The PBS Network aired an interview last month with journalist Jennifer Berkshire, co-author of an analysis of what she calls the “dismantling” of America’s public schools.
Ms Berkshire does a great job of pointing out how parents who complain about moving targets at school board meetings—ranging from gender identity to critical race theory, from masking policies to return-to-school protocols, from posting lesson plans at the beginning of the year to gun safety, etc., etc.—are being used as pawns by well-funded interests who seek to destroy the public schools.
She’s right. By vilifying teachers, with moves such as placing cameras in every classroom to monitor what is being taught and passing laws to ban the teaching of certain subjects, the political divide in the US has created a situation that will make public school teachers run away and high school students entering college choose majors that will lead them away from teaching.
Ms Berkshire also relates this vilification movement, vast and scattered as it is, to the teacher shortages we see, especially in some areas of the country. We know teacher shortages have always existed in certain subjects, such as special education and some STEM subjects. Still, we are now seeing a depletion of teachers in certain regions, from rural Kansas to large urban areas.
Although some leaders and school administrators are taking ownership of teacher recruitment by instituting programs that encourage new teachers (Educators Rising, South Carolina, Colorado) or increase the likelihood districts will be able to retain good teachers, others are opening up the floodgates to just about any warm body that will stand in front of a classroom, even if they have no special training or qualification as a teacher.
If teaching doesn’t require any particular skill, which is what letting anybody teach who has the time implies, highly qualified teachers are even less like to stick around.
But Ms Berkshire, who is a co-author of the book A Wolf at the Schoolhouse Door: The Dismantling of Public Education and the Future of School, delivered a much more cautionary tale in her interview. She is concerned that voucher programs, such as the universal voucher program now in place in Arizona, destroy equity.
“You pay for [public schools] because we’re investing in the idea of schools as growing future civic leaders and participants in our democracy,” she said. “What does it say that we’re going to walk away from that and start to define education as an individual responsibility that you shoulder the burden for yourself?”

In my exponential function (forgive me, but I think better in mathematical terms), the poor people are at the left, and the rich people are at the right. Voucher programs usually come with a great tagline about making private schools more affordable, but they hardly ever cover the total cost of tuition.
One problem with my hypothetical, theoretical function, however, is that data, in some cases, don’t support it fully, especially for smaller programs in which the government selects recipients based on income. In the Maryland BOOST program, for example, which provides scholarships to a little more than 3,000 students every year, more than 50 percent of the recipients in 2021-22 were students of color, and 100 percent were eligible for free- or reduced-price meals through their school, a measure that is often considered a proxy for poverty.
The program in Maryland selects students based on financial need, while some programs in other states do not, relying on parents to put away money from their incomes to be used for private school tuition, which qualifies them for tax breaks from the state. Although BOOST doesn’t provide the total cost of tuition, it does take away the opportunity for affluent families to use the money.

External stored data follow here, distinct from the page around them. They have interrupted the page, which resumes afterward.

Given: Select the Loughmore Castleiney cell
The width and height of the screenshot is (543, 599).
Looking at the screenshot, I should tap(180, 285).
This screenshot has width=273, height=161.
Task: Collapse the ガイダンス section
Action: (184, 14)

But not providing the total amount of tuition still means parents have to come up with part of the tuition. For parents who make a lot of money, that will be good, and vouchers will help them to a certain extent. But parents who don’t make a lot of money are much less likely to take advantage of any voucher program because they won’t be able to come up with the rest of the tuition money. They’ll simply opt for the free public education states are required to provide, despite the fact that the state may have reduced funding for those schools to pay for the vouchers.
So while these voucher programs shift the cost of education from taxpayers and onto parents’ shoulders, they also shift the responsibility of providing education away from the public and onto parents.
Editorial
Dillon Rosenblatt, writing on the Fourth Estate 48 substack in an article entitled “Wealthy Arizonans love [Education Savings Accounts]” also backs the hypothesis: “Put simply, wealthy families can foot the bill and those in lower income areas struggle, as do the public schools they attend, he wrote. “The 75% figure from ADE in August shows that families who can already afford to attend these private schools were the first ones to hop on the opportunity to cash in on the taxpayer money to help them pay for the tuition (most private schools cost more than the $7,000).”
@azedschools estimates that approximately 75% of the universal category applicants do not have a prior record of AZ public school enrollment.
Additional information on the ESA program is available at https://t.co/S5K5pE8stO.
— Arizona Department of Education (@azedschools) August 30, 2022
So while Maryland’s BOOST program may not be one of the biggest offenders, in Arizona, where universal vouchers are the law and child and school advocacy groups are trying to repeal that law, the data reveal that poorer families don’t get much benefit from any sort of diversion of taxpayer dollars toward private schools.
Next time you hear about parents’ rights, remember that the responsibility to foot the bill comes with those rights. And that will widen the equity gap in just about every way. What the outcome creates is a situation where poor kids, disproportionately brown and black students, are stuck in public schools that have had much of their money taken away to fund voucher programs that only wealthy kids have an opportunity to use; poor kids are wholly deprived of that opportunity and then fall further behind their affluent peers.